米軍と衝突しているのは、フセイン政権を支えていたイスラム教スンニ、シーア両派の武装勢力だ。アルカイダ系も入り込んでいるのだろうが、主体は国内勢力である。その目的は米国の占領政策への抵抗で、当人たちにすれば「解放」の戦いだ。
いや動機はどうあれ、いまイラクで起きているように罪のない外国人を人質に取ったり、殺害したりすれば、それはテロだ。米国はそう非難している。
それに対して、ファルージャの街で抵抗を続ける勢力はこう言うだろう。米国人4人の殺害犯をあぶり出すのに、子どもを含む700人を殺した米軍のやり方こそテロではないか、と。
「屈するな」の方も考えてみたい。
このスローガンを掲げてブッシュ政権が実際にやったのは、敵対勢力をしゃにむにたたくことだった。その結果起きたのは、むしろ暴力の拡散だった。
もとより民間人を卑劣な手段で巻き込むやり方は許されない。だが物事を複眼的に見る視点が必要なのは、今も昔も同じである。反米勢力の抵抗をすべて「テロ」とひとくくりにし、力でたたきつぶすしかないと考えるのは単純すぎる。
イラクの現実は複雑だ。それをブッシュ流の善悪二元論で切り捨てたら、正しい対処などできるはずもない。
ブッシュ政権は強硬姿勢を変えず、事態をここまで悪化させてしまった。「テロに屈するな」という言葉で自らを縛ってしまったようにも見える。

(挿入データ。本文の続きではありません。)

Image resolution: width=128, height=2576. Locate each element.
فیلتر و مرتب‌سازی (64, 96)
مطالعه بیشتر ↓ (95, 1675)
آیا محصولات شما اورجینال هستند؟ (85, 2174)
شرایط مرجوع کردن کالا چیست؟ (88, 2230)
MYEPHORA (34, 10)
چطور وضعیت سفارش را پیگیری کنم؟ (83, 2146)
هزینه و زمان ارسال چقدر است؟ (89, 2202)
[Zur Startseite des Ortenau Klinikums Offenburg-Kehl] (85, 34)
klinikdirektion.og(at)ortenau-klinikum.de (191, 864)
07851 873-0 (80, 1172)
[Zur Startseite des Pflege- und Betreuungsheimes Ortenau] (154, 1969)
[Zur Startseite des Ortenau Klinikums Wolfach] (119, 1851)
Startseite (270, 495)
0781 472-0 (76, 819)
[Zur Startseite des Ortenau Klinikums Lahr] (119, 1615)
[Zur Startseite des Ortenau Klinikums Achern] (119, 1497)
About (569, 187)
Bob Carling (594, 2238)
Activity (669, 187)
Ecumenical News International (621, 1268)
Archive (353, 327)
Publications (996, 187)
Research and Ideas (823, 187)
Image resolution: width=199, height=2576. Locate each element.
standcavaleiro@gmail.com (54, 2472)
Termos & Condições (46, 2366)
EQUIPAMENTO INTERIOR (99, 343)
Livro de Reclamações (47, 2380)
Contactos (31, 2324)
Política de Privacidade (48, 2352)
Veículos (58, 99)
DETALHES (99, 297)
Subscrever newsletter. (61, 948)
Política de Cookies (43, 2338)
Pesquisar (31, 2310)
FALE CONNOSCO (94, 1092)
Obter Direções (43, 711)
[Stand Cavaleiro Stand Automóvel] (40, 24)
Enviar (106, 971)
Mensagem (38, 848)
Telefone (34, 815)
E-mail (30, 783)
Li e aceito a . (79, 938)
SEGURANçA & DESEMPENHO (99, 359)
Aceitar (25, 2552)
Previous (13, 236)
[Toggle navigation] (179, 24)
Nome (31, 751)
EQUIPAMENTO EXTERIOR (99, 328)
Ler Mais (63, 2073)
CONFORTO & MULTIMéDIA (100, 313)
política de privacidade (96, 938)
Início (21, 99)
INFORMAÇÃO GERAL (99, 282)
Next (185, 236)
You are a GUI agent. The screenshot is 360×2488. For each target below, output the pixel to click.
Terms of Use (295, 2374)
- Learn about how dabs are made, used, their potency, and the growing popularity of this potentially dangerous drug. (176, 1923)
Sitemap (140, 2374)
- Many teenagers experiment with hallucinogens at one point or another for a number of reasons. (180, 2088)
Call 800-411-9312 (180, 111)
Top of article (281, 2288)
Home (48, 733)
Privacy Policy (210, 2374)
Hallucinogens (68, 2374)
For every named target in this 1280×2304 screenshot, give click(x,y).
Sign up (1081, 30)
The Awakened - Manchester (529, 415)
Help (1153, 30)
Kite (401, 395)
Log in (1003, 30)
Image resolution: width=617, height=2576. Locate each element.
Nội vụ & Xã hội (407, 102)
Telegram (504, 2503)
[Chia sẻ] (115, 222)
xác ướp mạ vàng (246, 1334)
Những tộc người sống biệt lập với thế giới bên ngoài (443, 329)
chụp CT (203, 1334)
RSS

スペイン軍のイラクからの撤兵が始まった。欧州にはテロとの長い戦いの歴史がある。スペインもバスク独立をめざすテロに苦しんできた。だからこそ「テロに屈するな」のあいまいさ、うさん臭さを見抜いたのではなかろうか。
このスローガンは、現実の複雑さから目をそらし、思考停止のまま人々を危険な賭けに引き込む呪文のように響く。
問われているのは、いかにテロの連鎖を防ぐかという知恵である。